The families of many dead artists might soon begin using that technology to generate new revenue. We could be seeing Michael Jackson, Jimi Hendrix, and Kurt Cobain in concert. Meanwhile, living artists will work harder to make their performances even more spectacular. They'll take their tours more seriously.
It could spill over into sports too. One day there might be a matchup between Muhammad Ali and Mike Tyson using this technology. We may no longer have to imagine an NBA Finals featuring the Los Angeles Lakers of the '80s versus the Chicago Bulls of the '90s. We'll be able to see it.
We could even use the technology to teach children history. The late movie producer George Jackson, who made New Jack City, once envisioned using holograms to bring back to life great African-Americans such as Frederick Douglass and Harriet Tubman. Heck, the technology has been around for a long time. Walt Disney World's and Disney's Hollywood Studios' rides the Haunted Mansion and Tower of Terror use the same technique -- projecting an image onto a mirrored screen -- that was used to bring Tupac to life.
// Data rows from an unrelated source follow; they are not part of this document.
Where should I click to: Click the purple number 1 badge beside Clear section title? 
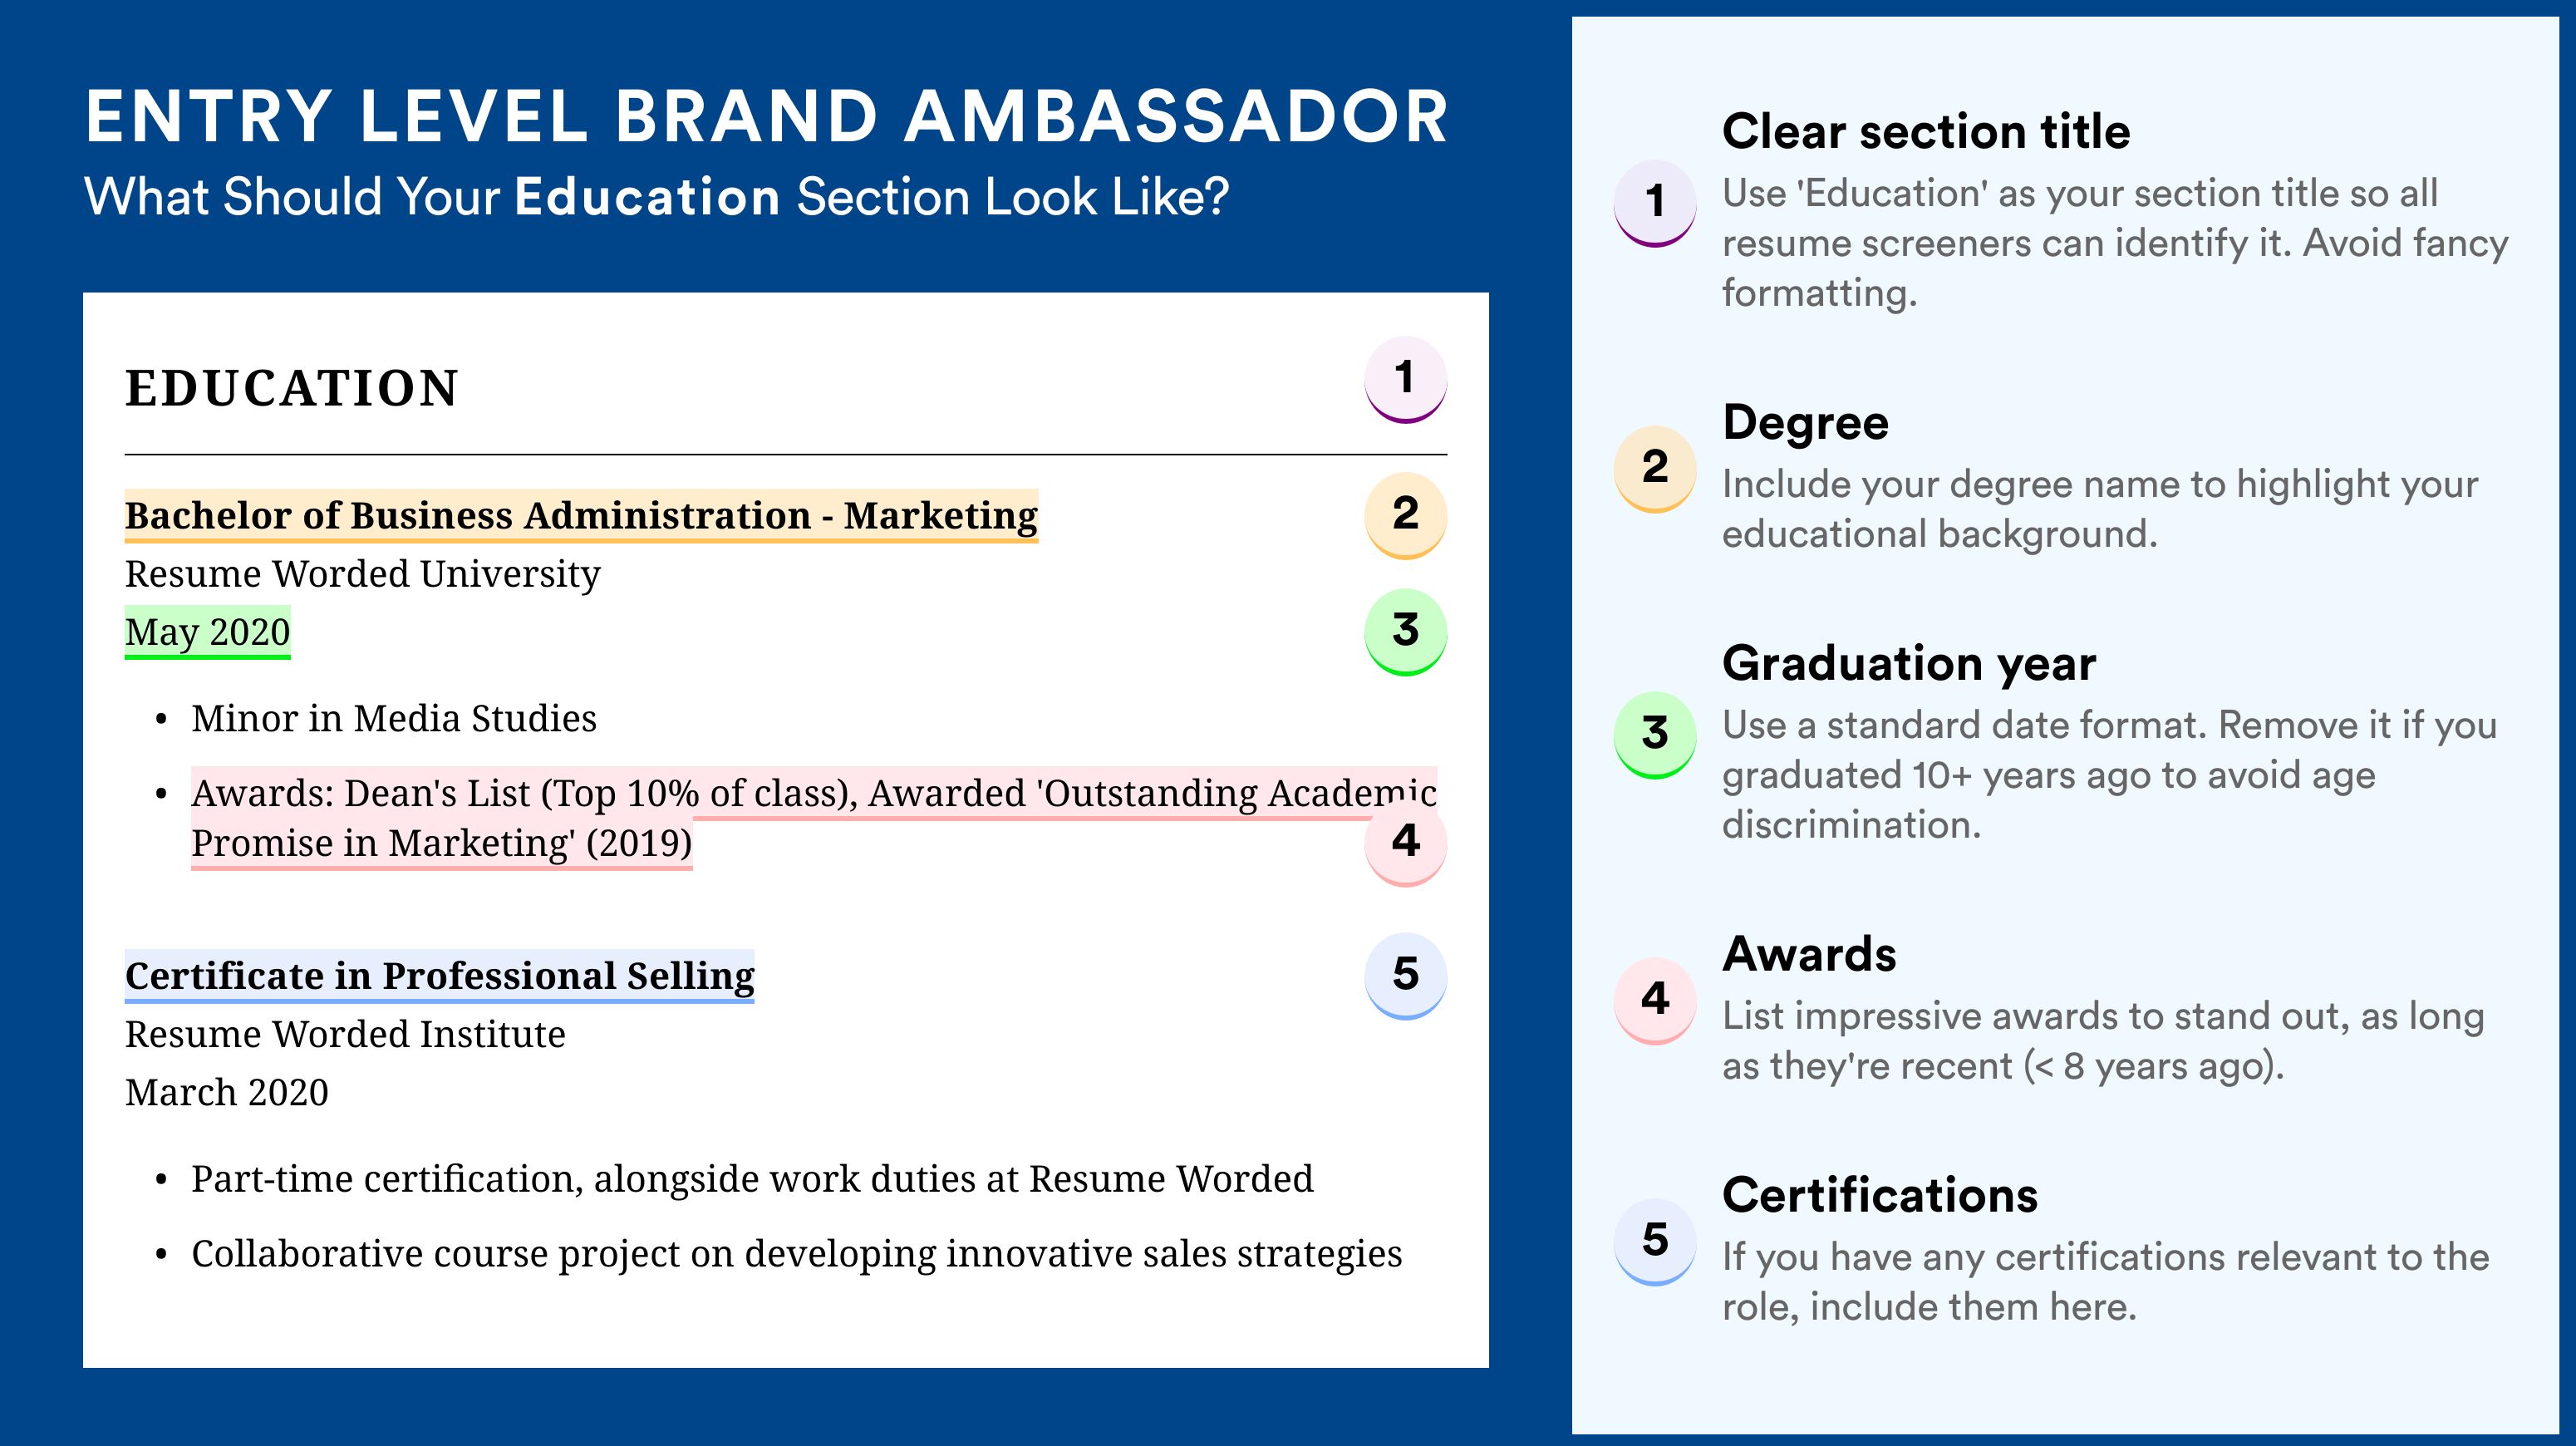(x=1655, y=202)
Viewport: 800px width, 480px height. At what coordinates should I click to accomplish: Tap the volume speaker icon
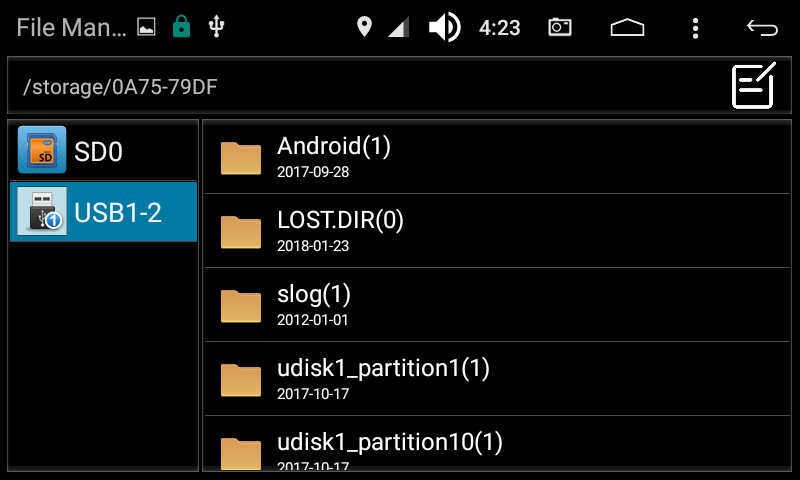pos(444,27)
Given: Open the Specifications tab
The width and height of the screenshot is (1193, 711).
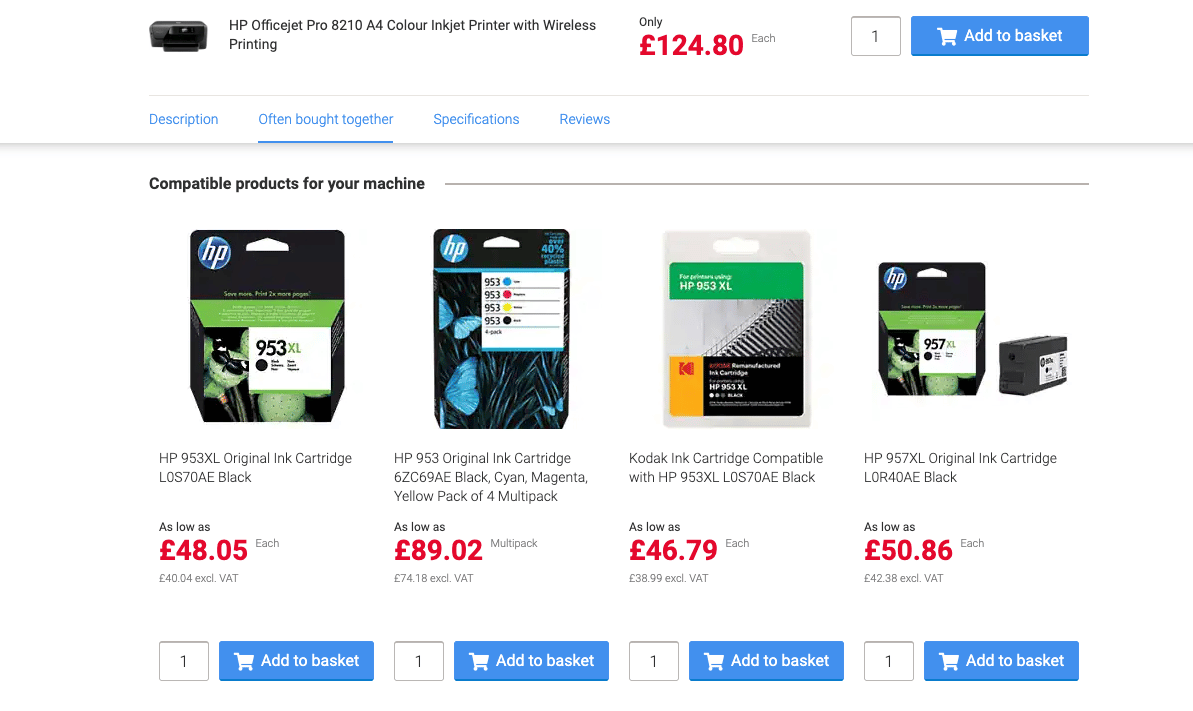Looking at the screenshot, I should (x=476, y=119).
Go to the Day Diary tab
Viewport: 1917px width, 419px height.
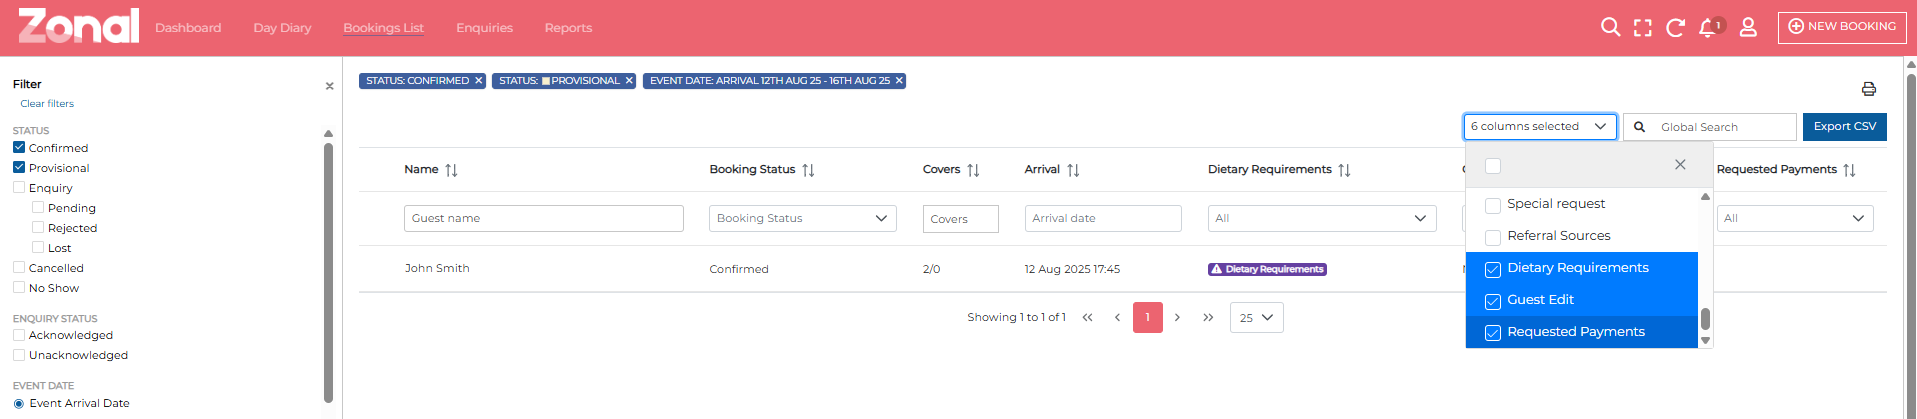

But too much technology can backfire. The Tupac image, which I saw last week on video, reminded me of the 2002 movie S1m0ne, in which a director, played by Al Pacino, uses a computer program to create a virtual actress to star in his film. The creation spirals out of control and Pacino's character ends up getting arrested for murdering his holographic thespian. It's a cautionary tale about what happens when we let technology take control of our lives.
That's the downside. You don't want to mess too much with reality.